Il rock, a partire dagli anni ’70, si divide in vari sottogeneri, come lo psychedelic rock, portato ad elevati livelli di perfezione stilistica dai Pink Floyd. L’hard rock è sicuramente il derivato più grintoso che vede nei Deep Purple, AC/DC e nei Led Zeppelin gli esponenti maggiori. David Bowie fu il rappresentante del glam rock. Tra i rappresentanti più importanti del pop rock troviamo Freddie Mercury con i Queen, i vari Beatles con le loro carriere soliste e Sir Elton John. I Chicago e i Carpenters hanno dato vita al soft rock, con sonorità più leggere e lente. James Brown è stato un pioniere nell’evoluzione della musica gospel e rhythm and blues, nonché del soul, del funk, del rap, e della disco music fin dagli anni ’60. Altri esponenti della disco music nella seconda metà degli anni settanta sono stati gli ABBA, Barry White, i Bee Gees e Donna Summer. Un altro artista che in quegli anni ha vissuto il picco della sua carriera è stato Elvis Presley; il 14 gennaio del 1973 un suo concerto venne trasmesso in mondovisione. Anche Stevie Wonder ha vissuto il periodo più florido della sua carriera nella prima metà degli anni settanta. Michael Jackson, dopo aver fatto parte da bambino del gruppo Jackson Five con i fratelli negli anni ’60, inizia la sua carriera da solita nel 1979 con la sua prima hit “Rock with you”. Trovano spazio anche melodie country come quelle degli Eagles.
L’aspetto caratteristico è che i giovani ascoltavano tutta la musica senza distinzione, passando da brani melodici e canzoni di protesta alla disco music, da sonorità folk e blues all’hard rock, perché ogni genere aveva un esponente in grado di portarlo al massimo livello artistico e ogni situazione richiedeva un genere musicale diverso.
Alle feste i giovani si scatenavano al ritmo di James Brown, Joe Cocker, Stevie Wonder, ballavano lenti al suono della chitarra di Carlos Santana, primo fra tutti Samba Pa Ti, o di Eric Clapton, cantavano in gruppo le canzoni di Neil Young e di Bob Dylan, si lasciavano cullare dalle suggestive note della musica dei Pink Floyd o dei Genesis.
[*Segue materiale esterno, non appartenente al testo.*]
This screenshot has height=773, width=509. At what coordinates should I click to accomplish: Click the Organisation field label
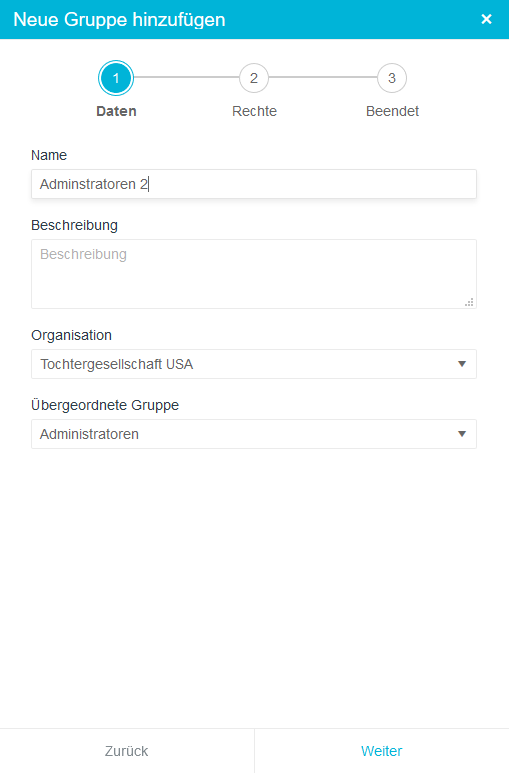pyautogui.click(x=72, y=335)
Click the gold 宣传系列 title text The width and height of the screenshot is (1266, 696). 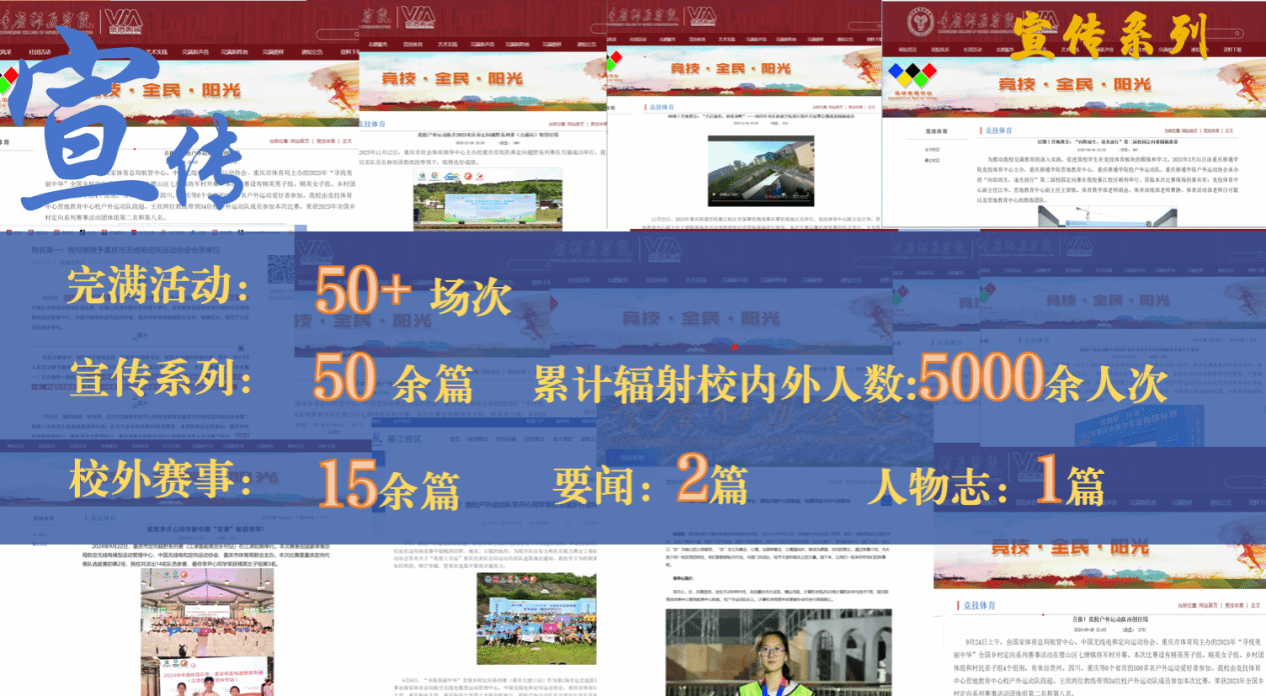coord(1112,38)
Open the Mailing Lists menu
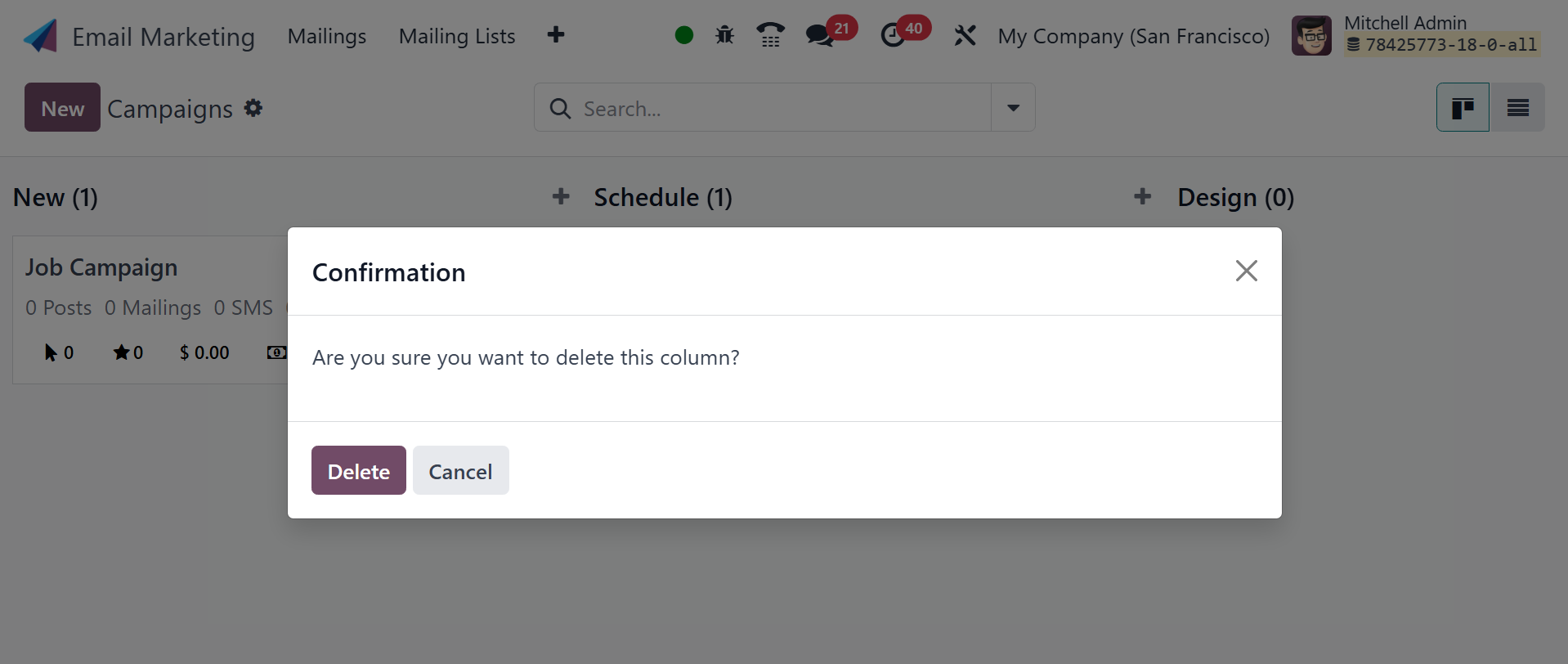The width and height of the screenshot is (1568, 664). (457, 36)
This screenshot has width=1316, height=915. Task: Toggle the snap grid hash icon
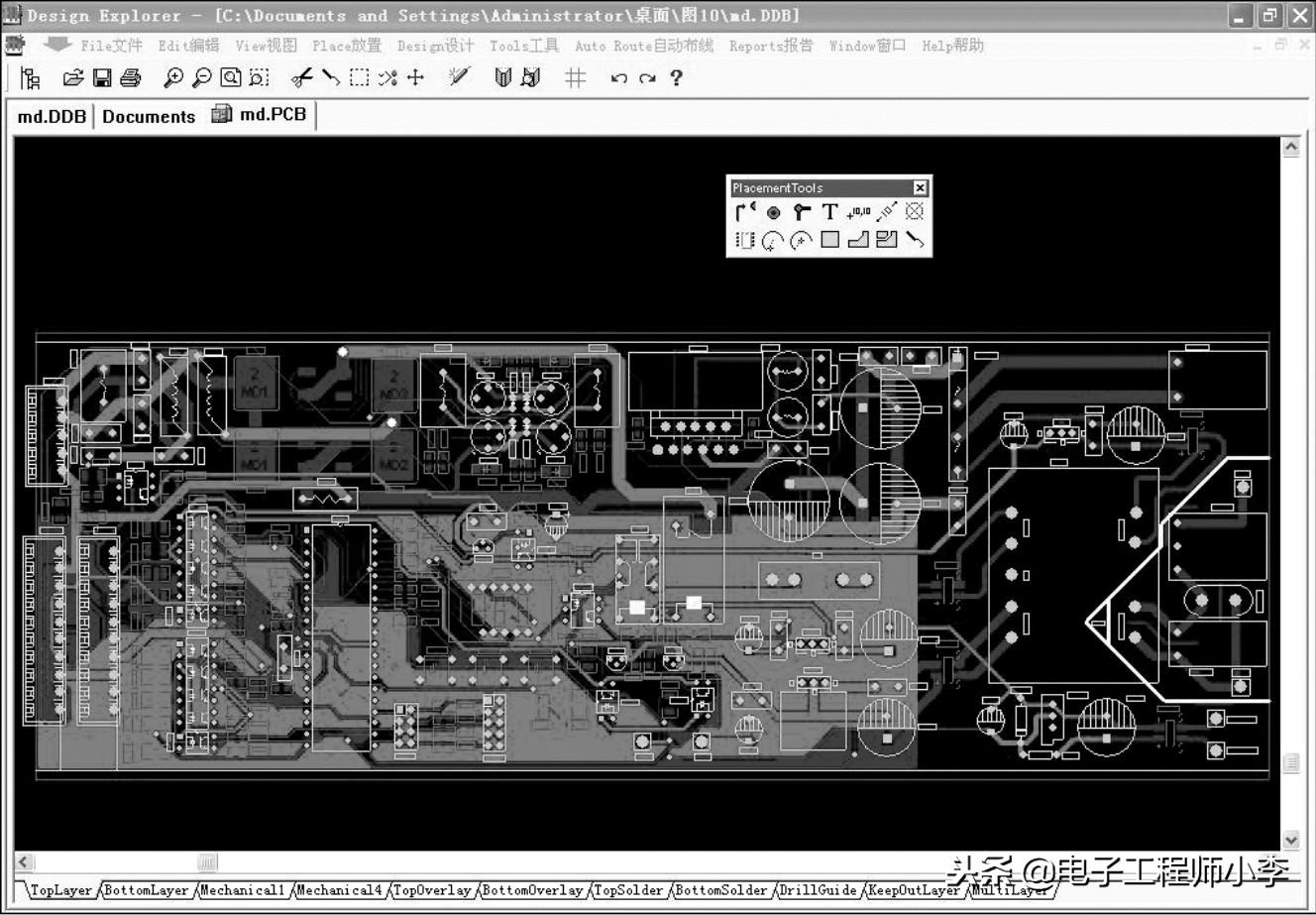click(x=575, y=77)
Anche in Italia viene scritta una pagina importante della musica moderna in quel periodo, anche se non raggiunge le vette dei grandi gruppi e cantanti inglesi e americani che dominavano la scena internazionale.
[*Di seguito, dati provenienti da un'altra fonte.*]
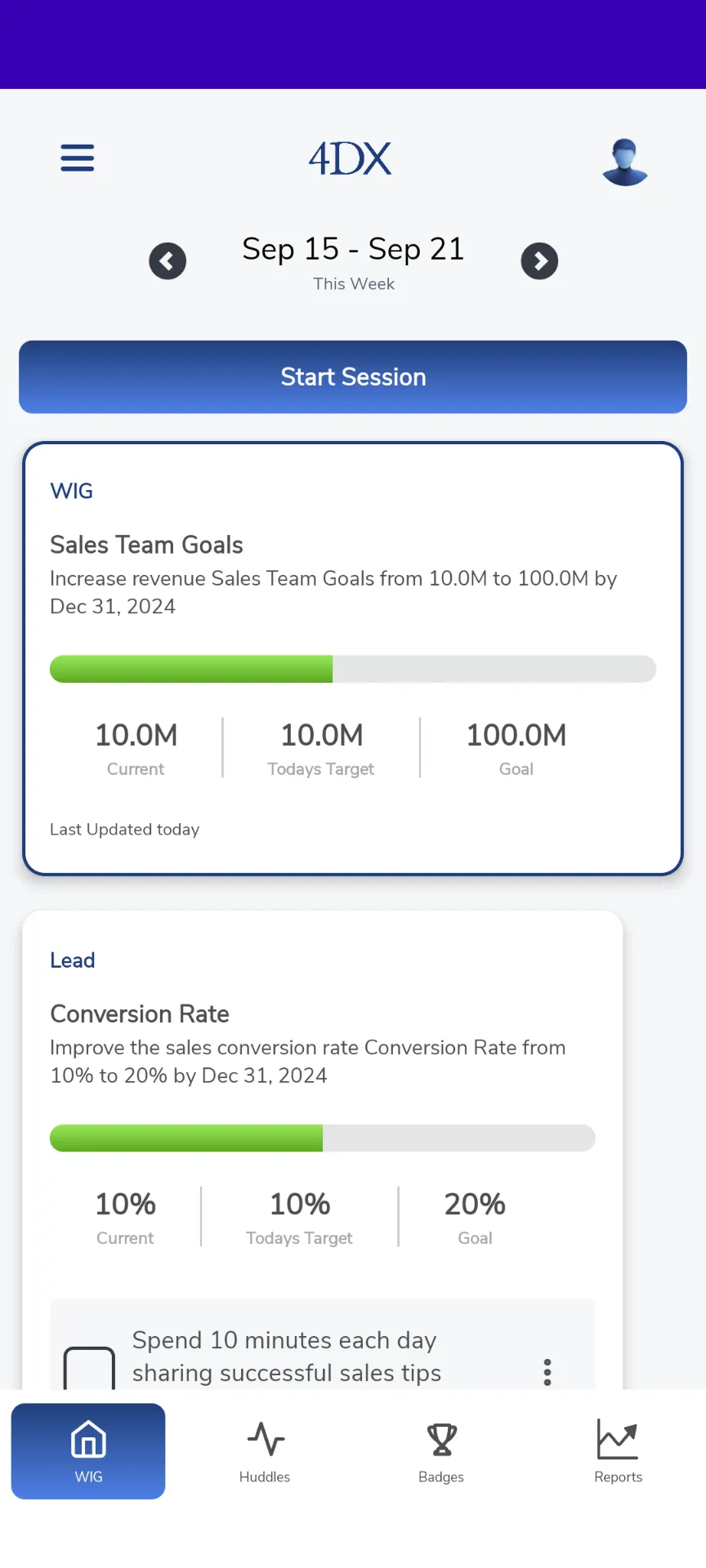Open the Sales Team Goals WIG card

point(353,659)
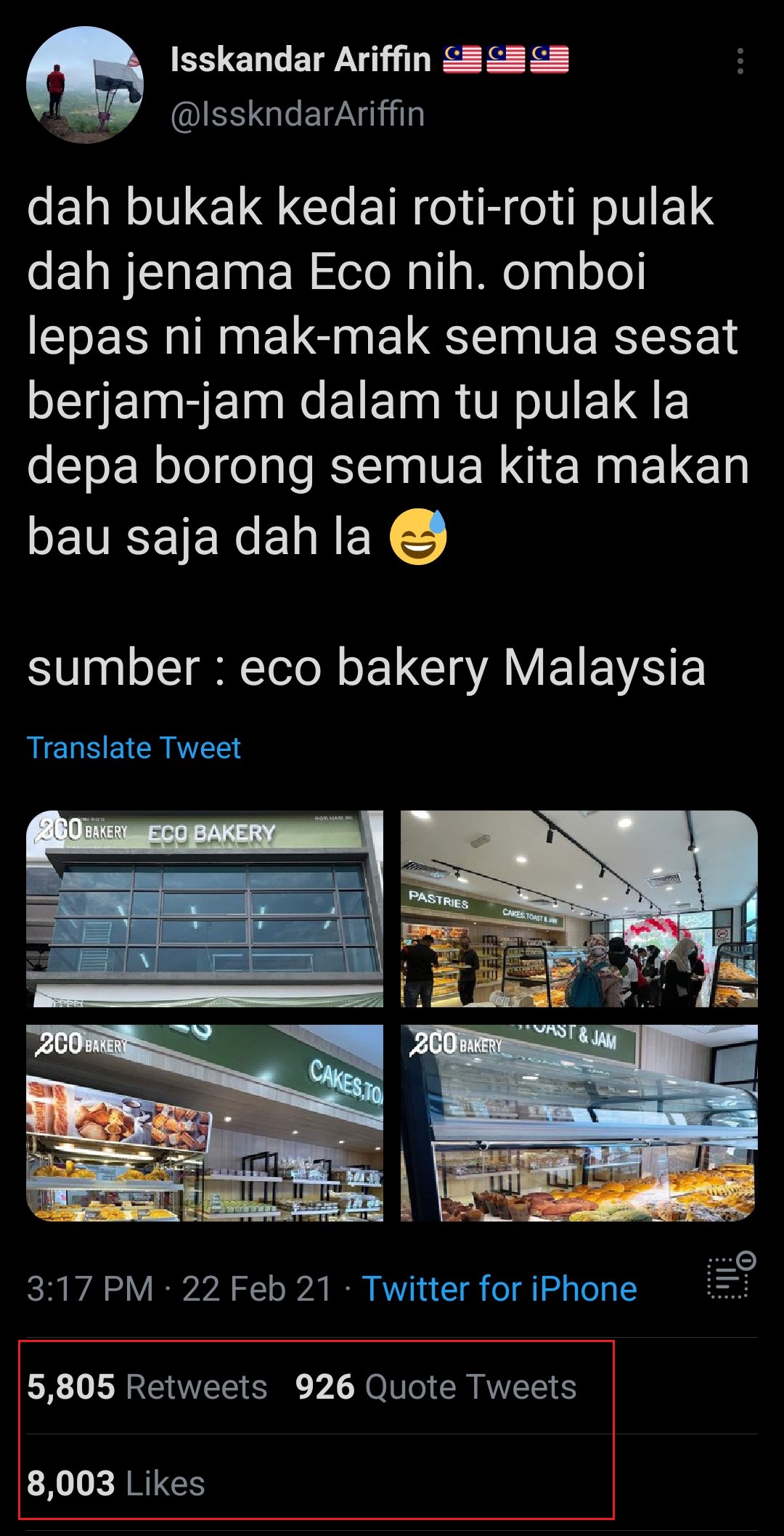This screenshot has width=784, height=1536.
Task: Open the Cakes signage bread shelf photo
Action: pos(205,1123)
Cantautori come Lucio Battisti, Edoardo Bennato, Claudio Baglioni, Francesco de Gregori, Fabrizio deAndre, Franco Battiato, Antonello Venditti, Sergio Endrigo hanno fatto la storia della nostra musica. Anche gruppi come i Dik Dik, i Pooh, la Premiata Forneria Marconi, il Banco del Mutuo Soccorso, perfino i Cugini di campagna e altre band entravano regolarmente in classifica.
Insomma gli anni ’70 furono senz’altro il decennio più prolifico per la musica, ma anche per il cinema. Vennero prodotti film destinati a fare la storia come il primo Star Wars, Il Padrino, l’Esorcista, Lo Squalo, Rocky, Il Cacciatore e Grease.
In generale, si è trattato di un decennio straordinario, che ha innescato cambiamenti culturali radicali, dalla musica alla letteratura al cinema ma anche nei costumi e nei rapporti sociali e interpersonali.
Brava, come sempre, hai elencato gli eventi ed i protagonisti di quegli anni meravigliosi. Peccato che in campo musicale oggi le cose non vadano altrettanto bene. E non mi dite che sono vecchia, retrograda, antiquata : veramente sono pochi oggi gli artisti che emergono. I più sono imposti dalle case discografiche, dai passaggi continui in tv o radio. Sono pochi che sono veramente ARTISTI come Il VOLO, Zucchero, Giorgia, Ed Sheeran, Lady Gaga, Adele, Celine Delon, Maluma e pochi altri.